Last year I read about half of Pride and Prejudice and Zombies. I remember seeing the cover and laughing out loud - it seemed like a wonderful idea: re-write every young woman's favourite book, deliberately vandalising it by adding every young man's favourite guilty pleasure and watch as Zack lays waste to the English classic. Sadly the novel really, really, really ran out of steam with that one joke, just endlessly repeated and awkwardly shoe-horned into a romance. I ended up putting it down and reading the original instead. Anyway - my point is:


The... WAR... of the Worlds... plus blood. Did you even read the title, Eric?


Yep. I'd like to start my tirade by pointing out that The War of the Worlds contains quite a lot of freaking blood.
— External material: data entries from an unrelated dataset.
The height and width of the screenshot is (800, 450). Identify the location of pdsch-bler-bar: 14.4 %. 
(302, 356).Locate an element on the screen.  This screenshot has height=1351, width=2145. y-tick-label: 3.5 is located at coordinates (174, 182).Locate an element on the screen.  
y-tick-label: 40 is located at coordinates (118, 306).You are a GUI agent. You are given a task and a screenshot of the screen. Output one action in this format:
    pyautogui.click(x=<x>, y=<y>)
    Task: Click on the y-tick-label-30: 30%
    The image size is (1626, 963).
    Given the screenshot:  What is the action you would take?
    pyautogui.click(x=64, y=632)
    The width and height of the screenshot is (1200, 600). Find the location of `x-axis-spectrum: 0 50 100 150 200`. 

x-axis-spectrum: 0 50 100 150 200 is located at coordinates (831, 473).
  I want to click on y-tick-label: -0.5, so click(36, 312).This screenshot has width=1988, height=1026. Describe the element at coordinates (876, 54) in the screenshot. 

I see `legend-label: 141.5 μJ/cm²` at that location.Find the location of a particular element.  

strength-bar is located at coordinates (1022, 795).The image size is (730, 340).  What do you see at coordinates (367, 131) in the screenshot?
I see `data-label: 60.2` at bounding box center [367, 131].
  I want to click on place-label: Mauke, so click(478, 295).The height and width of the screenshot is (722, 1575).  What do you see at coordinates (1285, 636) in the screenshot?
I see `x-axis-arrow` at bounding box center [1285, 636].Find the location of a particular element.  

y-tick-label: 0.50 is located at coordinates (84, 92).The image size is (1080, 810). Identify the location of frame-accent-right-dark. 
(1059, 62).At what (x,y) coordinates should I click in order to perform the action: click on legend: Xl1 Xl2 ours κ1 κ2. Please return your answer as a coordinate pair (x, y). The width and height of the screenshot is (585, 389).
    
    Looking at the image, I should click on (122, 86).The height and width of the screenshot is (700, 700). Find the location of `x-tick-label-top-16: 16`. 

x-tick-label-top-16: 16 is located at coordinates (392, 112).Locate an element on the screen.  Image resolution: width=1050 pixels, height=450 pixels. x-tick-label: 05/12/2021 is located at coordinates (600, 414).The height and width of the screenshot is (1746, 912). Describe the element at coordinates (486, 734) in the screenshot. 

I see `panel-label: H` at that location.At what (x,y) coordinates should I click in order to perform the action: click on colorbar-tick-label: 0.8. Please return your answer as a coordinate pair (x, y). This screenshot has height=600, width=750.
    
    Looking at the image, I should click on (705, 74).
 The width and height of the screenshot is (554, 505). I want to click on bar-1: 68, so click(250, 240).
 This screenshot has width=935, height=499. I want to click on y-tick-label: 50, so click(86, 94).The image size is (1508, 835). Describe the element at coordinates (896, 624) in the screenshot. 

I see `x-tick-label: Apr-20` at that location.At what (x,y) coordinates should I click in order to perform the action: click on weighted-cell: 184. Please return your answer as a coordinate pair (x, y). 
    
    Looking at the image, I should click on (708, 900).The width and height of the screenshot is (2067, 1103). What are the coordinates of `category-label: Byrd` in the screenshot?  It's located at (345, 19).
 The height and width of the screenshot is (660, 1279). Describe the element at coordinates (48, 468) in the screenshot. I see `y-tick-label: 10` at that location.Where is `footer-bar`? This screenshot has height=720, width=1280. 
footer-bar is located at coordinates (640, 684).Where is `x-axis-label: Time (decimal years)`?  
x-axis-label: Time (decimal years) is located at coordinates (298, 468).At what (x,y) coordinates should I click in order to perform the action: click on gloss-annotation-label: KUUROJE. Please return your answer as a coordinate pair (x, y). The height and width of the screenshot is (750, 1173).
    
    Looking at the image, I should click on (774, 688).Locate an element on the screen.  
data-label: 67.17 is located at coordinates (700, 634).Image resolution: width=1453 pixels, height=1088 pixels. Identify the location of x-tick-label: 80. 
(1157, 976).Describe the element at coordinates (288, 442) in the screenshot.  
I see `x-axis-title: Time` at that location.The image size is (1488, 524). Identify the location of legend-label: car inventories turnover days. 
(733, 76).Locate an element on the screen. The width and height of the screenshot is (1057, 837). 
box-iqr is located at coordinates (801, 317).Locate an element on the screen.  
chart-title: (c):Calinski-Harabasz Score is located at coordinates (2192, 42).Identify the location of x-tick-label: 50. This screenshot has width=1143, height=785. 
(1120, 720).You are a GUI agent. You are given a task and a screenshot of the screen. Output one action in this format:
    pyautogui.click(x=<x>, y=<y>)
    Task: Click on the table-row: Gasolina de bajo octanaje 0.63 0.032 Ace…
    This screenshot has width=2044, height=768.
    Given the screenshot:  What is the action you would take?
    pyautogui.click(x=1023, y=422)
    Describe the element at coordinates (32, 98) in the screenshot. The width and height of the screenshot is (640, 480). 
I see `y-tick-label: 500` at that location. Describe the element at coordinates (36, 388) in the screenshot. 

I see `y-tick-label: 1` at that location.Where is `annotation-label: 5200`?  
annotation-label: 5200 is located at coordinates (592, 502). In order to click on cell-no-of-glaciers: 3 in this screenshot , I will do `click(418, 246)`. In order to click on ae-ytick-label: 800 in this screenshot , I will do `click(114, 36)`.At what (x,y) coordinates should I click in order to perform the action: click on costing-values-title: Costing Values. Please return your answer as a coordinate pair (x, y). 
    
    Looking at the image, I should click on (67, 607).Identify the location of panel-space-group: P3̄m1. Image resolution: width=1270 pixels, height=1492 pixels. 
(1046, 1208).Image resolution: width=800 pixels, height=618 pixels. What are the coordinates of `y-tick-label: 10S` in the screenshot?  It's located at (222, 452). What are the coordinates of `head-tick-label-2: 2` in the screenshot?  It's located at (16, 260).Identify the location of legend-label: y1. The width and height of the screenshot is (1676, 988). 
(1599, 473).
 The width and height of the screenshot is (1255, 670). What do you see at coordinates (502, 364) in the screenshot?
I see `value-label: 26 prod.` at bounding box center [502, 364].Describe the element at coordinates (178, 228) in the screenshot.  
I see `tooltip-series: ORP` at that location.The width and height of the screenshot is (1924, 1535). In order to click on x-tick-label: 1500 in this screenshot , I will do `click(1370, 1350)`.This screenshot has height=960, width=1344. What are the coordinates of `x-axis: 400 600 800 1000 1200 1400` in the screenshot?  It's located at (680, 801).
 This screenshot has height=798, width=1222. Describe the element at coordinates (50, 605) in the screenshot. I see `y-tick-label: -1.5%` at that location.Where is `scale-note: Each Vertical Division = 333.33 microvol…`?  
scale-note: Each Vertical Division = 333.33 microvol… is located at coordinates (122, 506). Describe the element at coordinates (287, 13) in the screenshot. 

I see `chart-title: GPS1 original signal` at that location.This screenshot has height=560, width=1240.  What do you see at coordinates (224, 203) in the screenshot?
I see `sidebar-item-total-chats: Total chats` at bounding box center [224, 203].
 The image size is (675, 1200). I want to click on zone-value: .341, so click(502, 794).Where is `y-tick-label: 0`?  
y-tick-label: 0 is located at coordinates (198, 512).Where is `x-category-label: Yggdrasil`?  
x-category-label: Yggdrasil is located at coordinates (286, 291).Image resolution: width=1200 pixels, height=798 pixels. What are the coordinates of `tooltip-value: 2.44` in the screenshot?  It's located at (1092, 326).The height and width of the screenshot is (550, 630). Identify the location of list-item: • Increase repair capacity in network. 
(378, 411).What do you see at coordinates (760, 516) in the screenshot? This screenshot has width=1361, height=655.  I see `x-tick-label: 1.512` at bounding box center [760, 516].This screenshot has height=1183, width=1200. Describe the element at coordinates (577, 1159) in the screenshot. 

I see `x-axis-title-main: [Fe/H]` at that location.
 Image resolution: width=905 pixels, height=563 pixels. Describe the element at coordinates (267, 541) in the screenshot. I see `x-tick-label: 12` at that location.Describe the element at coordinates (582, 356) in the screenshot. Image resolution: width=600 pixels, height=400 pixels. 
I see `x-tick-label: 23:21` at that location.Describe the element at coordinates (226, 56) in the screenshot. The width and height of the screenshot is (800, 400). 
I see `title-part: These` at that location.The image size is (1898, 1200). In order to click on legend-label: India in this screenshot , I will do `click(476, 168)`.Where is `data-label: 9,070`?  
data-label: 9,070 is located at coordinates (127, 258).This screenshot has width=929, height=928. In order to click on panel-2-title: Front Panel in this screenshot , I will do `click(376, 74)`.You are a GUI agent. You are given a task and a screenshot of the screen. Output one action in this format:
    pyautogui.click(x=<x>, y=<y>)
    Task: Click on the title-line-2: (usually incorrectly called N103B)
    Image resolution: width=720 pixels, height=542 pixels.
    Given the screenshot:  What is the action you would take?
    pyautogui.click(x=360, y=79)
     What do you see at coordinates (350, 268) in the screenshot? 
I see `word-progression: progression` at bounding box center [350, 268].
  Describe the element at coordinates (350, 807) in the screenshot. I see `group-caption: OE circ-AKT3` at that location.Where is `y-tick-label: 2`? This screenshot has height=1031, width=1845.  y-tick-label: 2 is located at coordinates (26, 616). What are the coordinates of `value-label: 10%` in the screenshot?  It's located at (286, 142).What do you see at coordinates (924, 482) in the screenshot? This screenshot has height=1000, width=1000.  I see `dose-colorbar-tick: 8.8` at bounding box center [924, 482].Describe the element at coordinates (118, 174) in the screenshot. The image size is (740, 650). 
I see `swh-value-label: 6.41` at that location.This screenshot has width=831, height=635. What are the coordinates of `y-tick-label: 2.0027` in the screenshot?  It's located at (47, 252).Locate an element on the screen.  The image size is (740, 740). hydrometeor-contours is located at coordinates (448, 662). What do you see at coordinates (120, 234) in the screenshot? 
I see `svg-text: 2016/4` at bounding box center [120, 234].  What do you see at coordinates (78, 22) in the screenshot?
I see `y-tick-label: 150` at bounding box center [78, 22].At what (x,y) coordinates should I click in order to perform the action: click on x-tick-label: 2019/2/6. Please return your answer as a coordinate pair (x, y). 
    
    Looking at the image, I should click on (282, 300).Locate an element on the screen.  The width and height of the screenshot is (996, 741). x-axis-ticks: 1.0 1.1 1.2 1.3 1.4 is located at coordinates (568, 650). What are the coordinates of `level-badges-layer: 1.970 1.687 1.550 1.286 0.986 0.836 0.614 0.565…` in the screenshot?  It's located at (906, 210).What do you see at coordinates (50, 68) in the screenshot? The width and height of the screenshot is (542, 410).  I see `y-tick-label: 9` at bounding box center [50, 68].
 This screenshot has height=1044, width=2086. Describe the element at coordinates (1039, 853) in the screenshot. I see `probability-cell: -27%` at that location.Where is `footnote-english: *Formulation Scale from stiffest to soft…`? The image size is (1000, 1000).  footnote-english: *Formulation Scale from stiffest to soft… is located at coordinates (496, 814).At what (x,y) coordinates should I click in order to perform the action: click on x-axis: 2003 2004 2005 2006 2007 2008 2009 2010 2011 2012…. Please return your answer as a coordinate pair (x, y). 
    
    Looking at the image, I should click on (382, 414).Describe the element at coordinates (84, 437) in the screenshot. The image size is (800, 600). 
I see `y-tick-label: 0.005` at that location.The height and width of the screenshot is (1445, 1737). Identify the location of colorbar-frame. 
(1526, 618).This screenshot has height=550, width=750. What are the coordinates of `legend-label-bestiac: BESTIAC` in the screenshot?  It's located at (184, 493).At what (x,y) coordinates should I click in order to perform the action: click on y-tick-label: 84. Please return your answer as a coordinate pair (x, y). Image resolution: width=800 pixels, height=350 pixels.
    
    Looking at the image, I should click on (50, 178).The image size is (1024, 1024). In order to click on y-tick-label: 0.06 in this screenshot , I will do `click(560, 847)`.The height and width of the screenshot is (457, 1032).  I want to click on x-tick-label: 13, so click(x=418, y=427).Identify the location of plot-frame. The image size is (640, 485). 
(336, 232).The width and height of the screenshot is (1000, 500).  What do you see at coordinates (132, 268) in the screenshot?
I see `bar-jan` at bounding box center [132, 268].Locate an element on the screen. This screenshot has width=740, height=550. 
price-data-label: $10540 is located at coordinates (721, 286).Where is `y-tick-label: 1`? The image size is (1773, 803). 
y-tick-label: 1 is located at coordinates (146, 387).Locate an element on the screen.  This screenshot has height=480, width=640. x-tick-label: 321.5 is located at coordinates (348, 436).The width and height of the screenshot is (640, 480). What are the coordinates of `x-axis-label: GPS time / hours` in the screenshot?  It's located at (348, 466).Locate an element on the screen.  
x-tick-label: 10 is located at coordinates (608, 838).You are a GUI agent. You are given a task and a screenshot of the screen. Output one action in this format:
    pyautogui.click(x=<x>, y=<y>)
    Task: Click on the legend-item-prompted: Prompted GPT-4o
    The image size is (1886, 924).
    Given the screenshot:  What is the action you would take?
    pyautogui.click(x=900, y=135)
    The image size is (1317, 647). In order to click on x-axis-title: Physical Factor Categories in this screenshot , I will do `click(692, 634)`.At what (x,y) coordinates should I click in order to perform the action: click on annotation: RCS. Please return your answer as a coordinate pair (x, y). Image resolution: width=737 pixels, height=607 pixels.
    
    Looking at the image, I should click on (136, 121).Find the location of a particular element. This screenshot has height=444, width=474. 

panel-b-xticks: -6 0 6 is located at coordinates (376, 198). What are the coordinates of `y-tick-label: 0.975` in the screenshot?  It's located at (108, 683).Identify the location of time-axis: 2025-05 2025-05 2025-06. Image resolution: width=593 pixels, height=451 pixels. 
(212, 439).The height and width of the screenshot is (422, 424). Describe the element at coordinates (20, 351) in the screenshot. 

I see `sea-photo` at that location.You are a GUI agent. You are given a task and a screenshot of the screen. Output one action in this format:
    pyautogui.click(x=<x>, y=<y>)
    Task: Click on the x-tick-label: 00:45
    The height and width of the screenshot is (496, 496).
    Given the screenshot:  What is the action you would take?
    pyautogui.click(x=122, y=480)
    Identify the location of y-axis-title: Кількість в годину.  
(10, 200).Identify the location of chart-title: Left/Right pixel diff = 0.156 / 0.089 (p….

You remember that bit where it turns out the Martians feed / power their machines by extracting blood from fallen humans? Maybe the author here hadn't quite gotten to that bit when he signed for his royalty fees. Point is: how can you add a silly, violent, geeky element to a (brilliant) story about space aliens lazering everyone to death? For crying out loud...


I do wonder if I'm wrong to complain about the great tide (or horde, HO HO!) of zombie fiction we have seen over the last decade or so. After all - [REC.], 28 Days Later and numerous other recent works were genuine classics, right up there with Romero's early films. Hell, I have now written three short stories about zombies myself. I really like them.

And aren't all great stories still being endlessly repeated? Romero zombies are only 34 years old, so maybe that's why this bothers me. I'm not writing a rambling essay about how every vampire story is just Dracula, or how every mad scientist and monster are clearly Frankenstein and his demon. And I'd argue that the zombie tale is every bit as good as those two gothic classics.

It's a good story:

See, you have this attractive girl, Barbara, who suddenly realises the world is being over-run by the dead, come back to life and desperate to devour human flesh (Why not each other's? Why do they need to eat at all since they never show signs of tiredness or needing any external energy source? We may never know.)
Barbara and a bunch of people get stuck in a shack, and then somehow the zombies find them. And the zombies are now millions-strong, even though one would assume that they would eat their victims' flesh, rather than leave them to... anyway.
Someone betrays the group, gets infected or makes a mistake, and Barbara (or a protector) is the only survivor. At the last moment she escapes miraculously, only to realise too late that she is still not safe! Rather she has accidentally thrown herself into the horrible, poisonous, waiting arms of an even greater threat to her safety and dwindling sanity.


Activate the Cube!


And if your version of the zombie story is good, you'll put in a subtle allegory or subtext about a modern political issue. If you're Max Brooks, then you'll write several of these and mix them together with political speculative fiction. And I will love you.

I don't know what my point was here. I like a great many of these recent zombie films, games, that TV show I haven't seen yet, and books, but... I don't know. I guess they're still new: the early 21st century is for zombies what the Universal and Hammer Horror series were to vampires and mad scientists. Shaun of the Dead would be Abbot and Costello in that analogy. I kinda look forward to the day when zombies are old hat.

Maybe one day some twisted, translated, re-wrtten version of Night of the Living Dead will even be the equivalent of a Grimms' fairy tale. I hope so.